Critics may point to the continuing conflict as proof sanctions have failed. But experts say these measures serve to maintain pressure on Moscow, and they still serve a purpose even though Russia hasn’t withdrawn its forces.
“I don’t think that sanctions are going to necessarily force Russia to negotiate,” said Alexander Lanoszka, an assistant professor of international relations at the University of Waterloo in southwestern Ontario.
However, Lanoszka said the sanctions put stress on the Russian state and make it harder for Moscow to fund its war.
“[They can] raise the opportunity costs that the Kremlin faces when deciding its budget,” said Lanoszka, who believes Western financial and military support for Ukraine will provide more tangible effects on the war-fighting front.
Less decline than forecast
The International Monetary Fund (IMF) estimates Russia’s economy will shrink 3.4 per cent this year — a fraction of the 35 per cent it projects Ukraine’s war-ravaged economy will contract.
The drop in Russia’s GDP issharply lower than predicted, though Sergei Guriev, an economics professor and provost at Sciences Po in Paris, said the measure “overestimates the performance” of the country’s wartime economy.
Increased production of artillery shells in Russia makes it appear that the GDP is increasing, but Guriev noted that “has no positive impact on the quality of life of Russian households.”
A marked drop in household spending is a true indication of how the war — and sanctions — have affected people’s lives there, he said.
Joy Neumeyer, a historian and journalist, said Russian state media are promoting a view that sanctions have been a costly failure for the West, while domestic consumers are doing well.
“The state media also claims, contrary to most economists, that Western brands are being seamlessly replaced by domestic equivalents,” Neumeyer, who has previously worked as a reporter in Russia, said via email.

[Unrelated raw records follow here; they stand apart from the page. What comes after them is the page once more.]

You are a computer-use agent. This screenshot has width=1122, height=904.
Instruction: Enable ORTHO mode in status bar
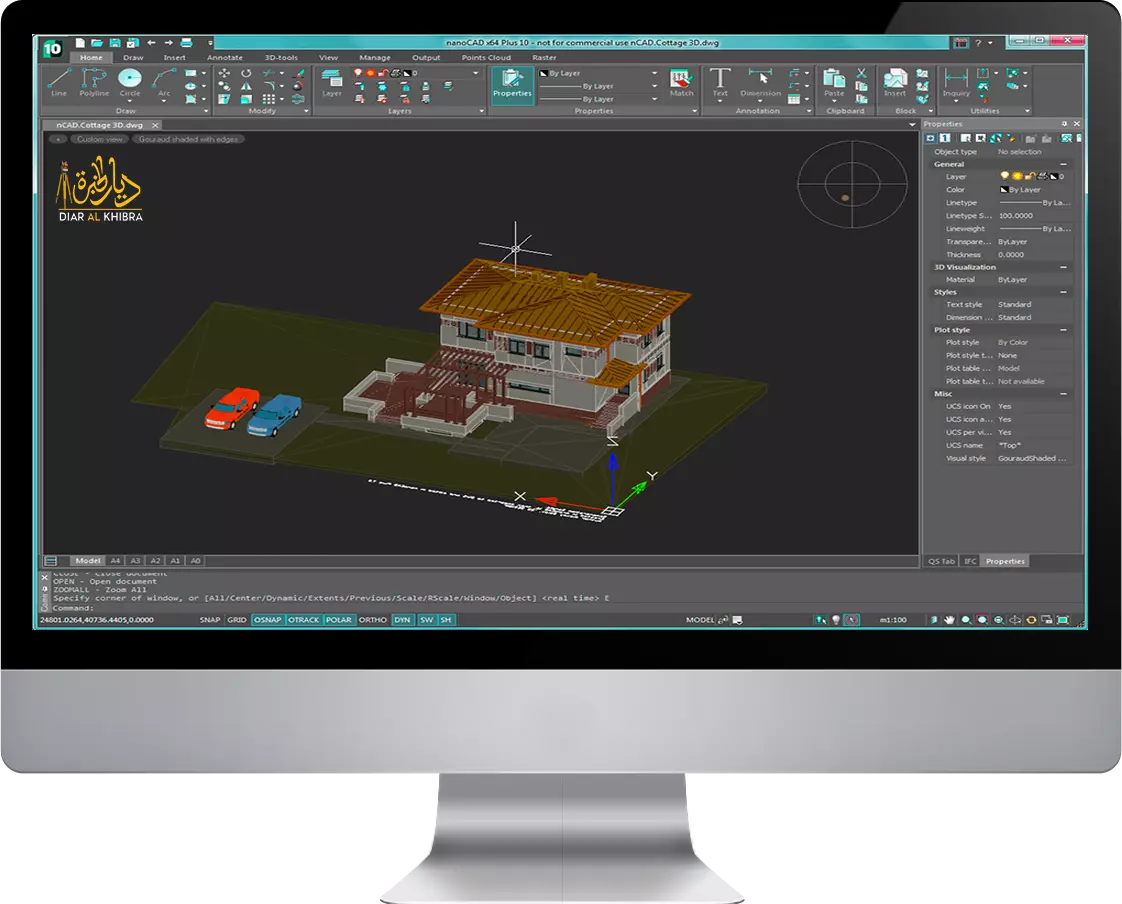coord(373,620)
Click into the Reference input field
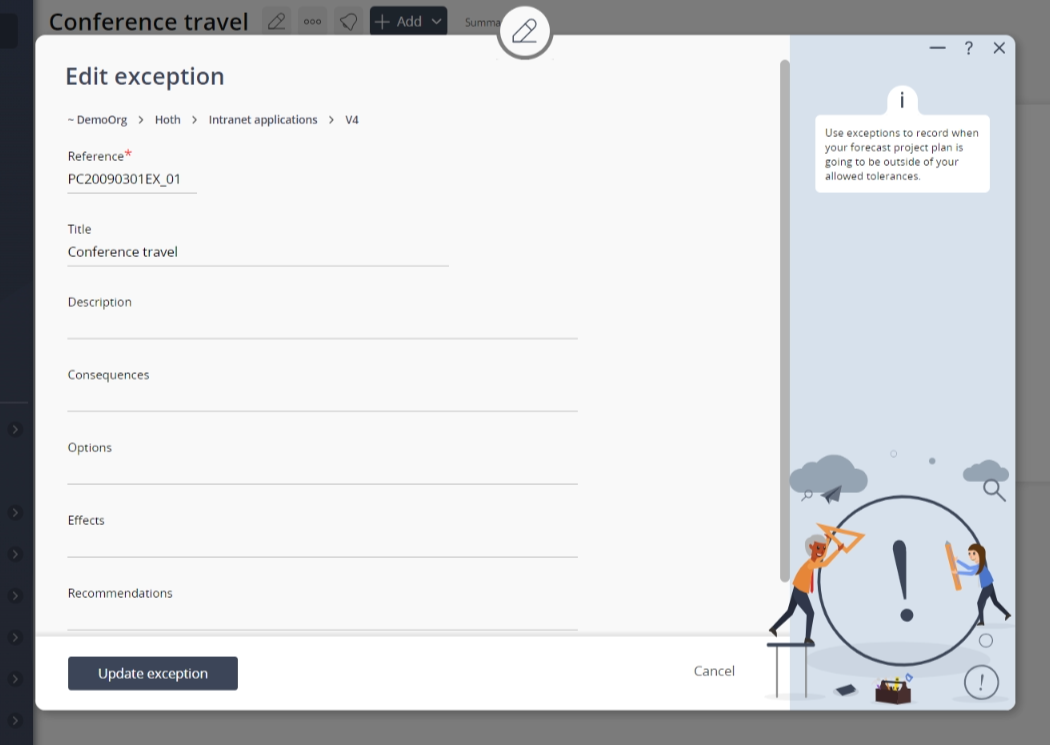Viewport: 1050px width, 745px height. [x=131, y=180]
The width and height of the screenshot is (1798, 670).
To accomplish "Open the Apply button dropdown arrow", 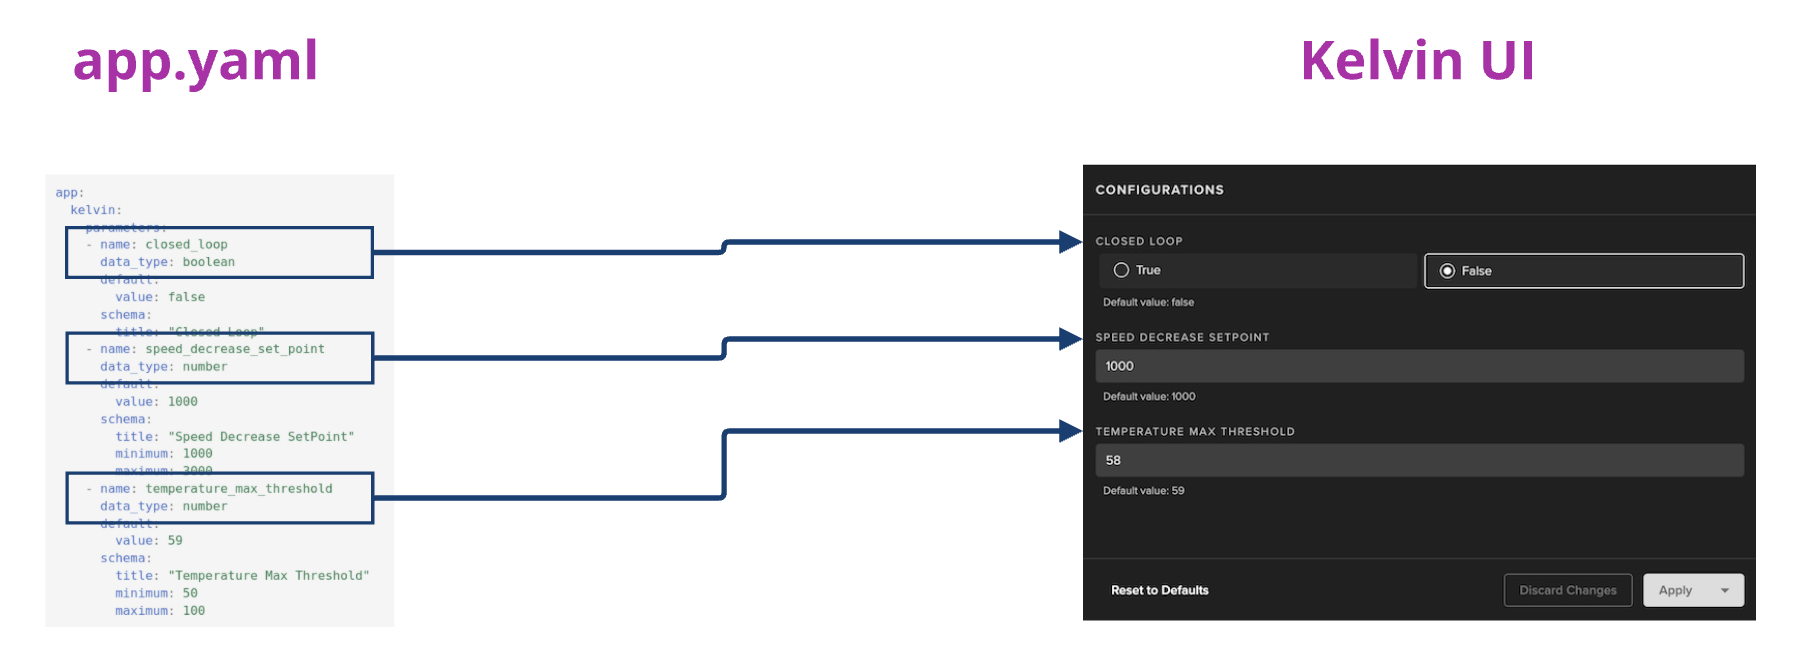I will coord(1726,590).
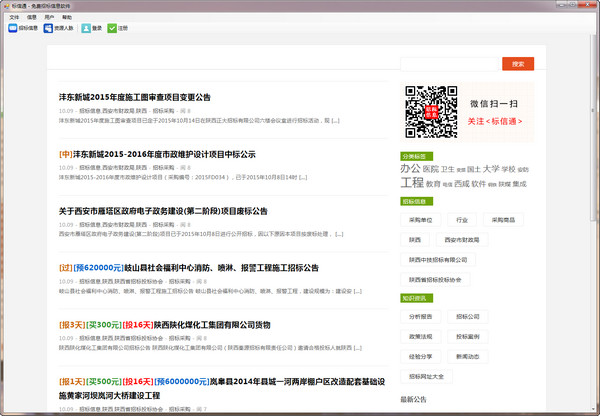Click the 注册 register icon
The height and width of the screenshot is (416, 600).
(x=118, y=28)
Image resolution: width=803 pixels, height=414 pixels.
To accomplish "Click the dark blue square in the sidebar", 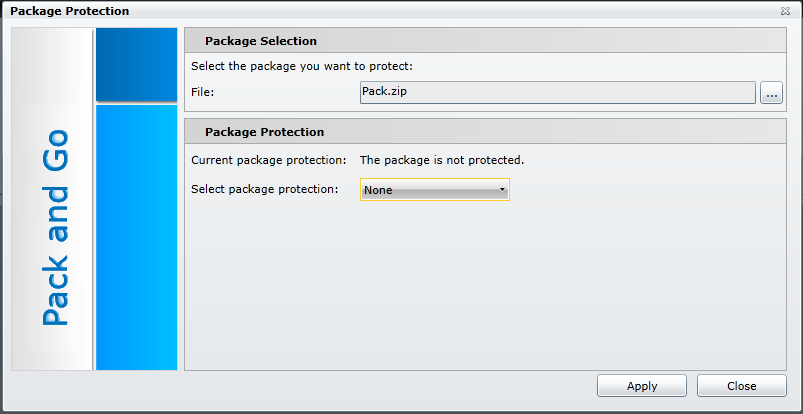I will (136, 64).
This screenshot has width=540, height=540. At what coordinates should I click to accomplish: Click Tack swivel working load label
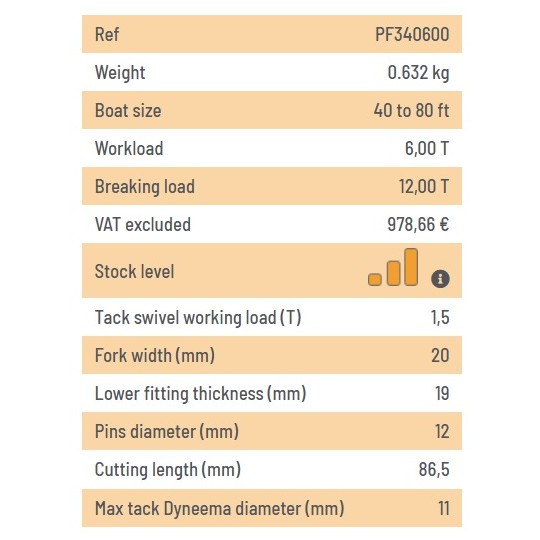pos(198,317)
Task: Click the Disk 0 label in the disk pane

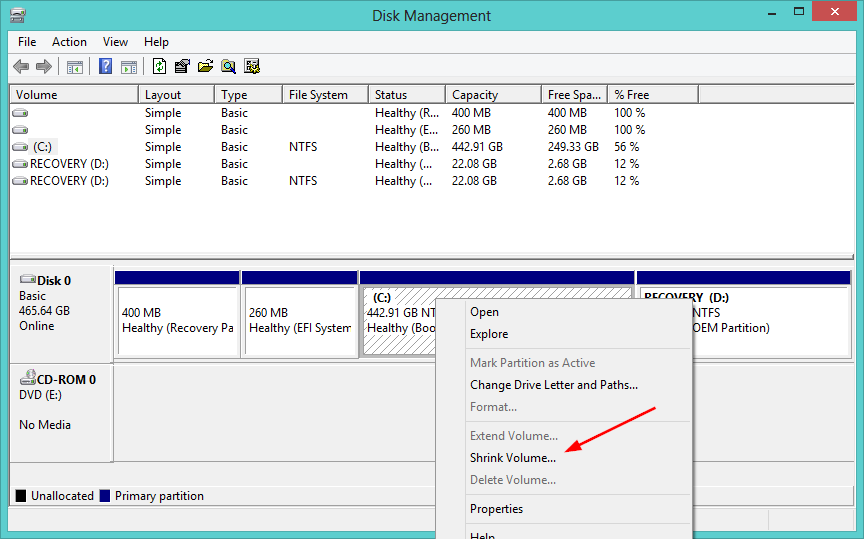Action: point(53,281)
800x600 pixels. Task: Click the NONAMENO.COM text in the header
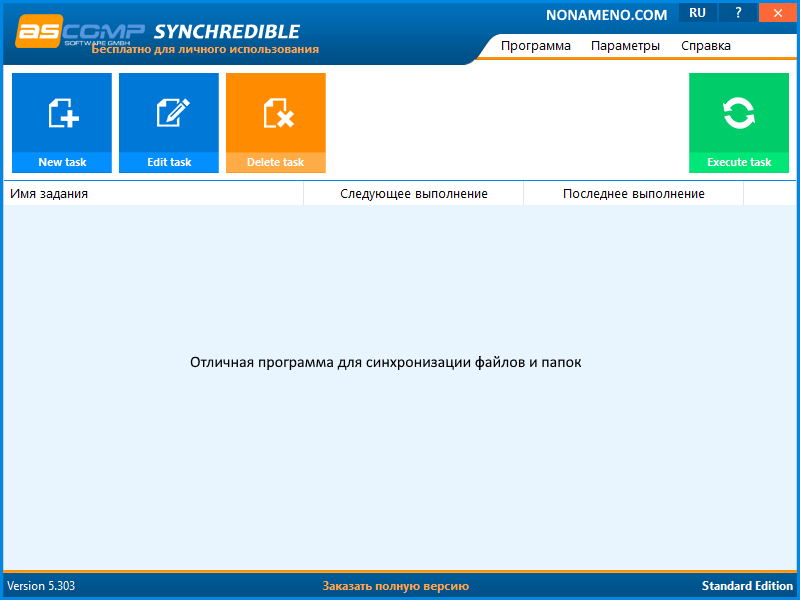click(607, 15)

Top Russian officials have publicly acknowledged the challenges sanctions pose.
In July, Russian President Vladimir Putinslammed the “economic blitzkrieg” the country has faced. Yet he suggested it wasn’t causing the damage the West had counted on.
More recently, Elvira Nabiullina, the head of Russia’s central bank, had a similar message, telling lawmakers the country’s economy and banking sector had withstood Western pressures — though she notes their effects have been widely felt.
“Sanctions are very powerful and their influence on the Russian and global economy should not be downplayed,” said Nabiullina,who faces sanctions herself.
Janis Kluge, senior associate at the German Institute for International and Security Affairs, said Russia’s introduction of capital controls at the onset of the war was the most important adjustment it made.
“This helped to stabilize the ruble exchange rate in the first weeks after sanctions were imposed, and the stronger ruble took some pressure off inflation,” Kluge said via email.
Higher energy prices
Energy prices have soared amid the war’s chaos, with European gas prices up “more than four-fold since 2021,”according to the IMF in October.
Higher gas prices benefit Russia, which is why Western governments — after months of discussions — enacted a price cap on Russian oil in a bid to limit the income Moscow can generate from its exports.
Russian authorities have rejected the price cap and threatened to cut shipments to countries that endorse it.
In response to sanctions, Kluge said Russia “conquered new markets for its oil exports,” selling more oil to China and India.
However, Guriev said the average price that Russia gets for its oil is decreasing, and this has already had implications for its war effort — such as when Moscow turned to a mobilization effort to bring more soldiers to Ukraine.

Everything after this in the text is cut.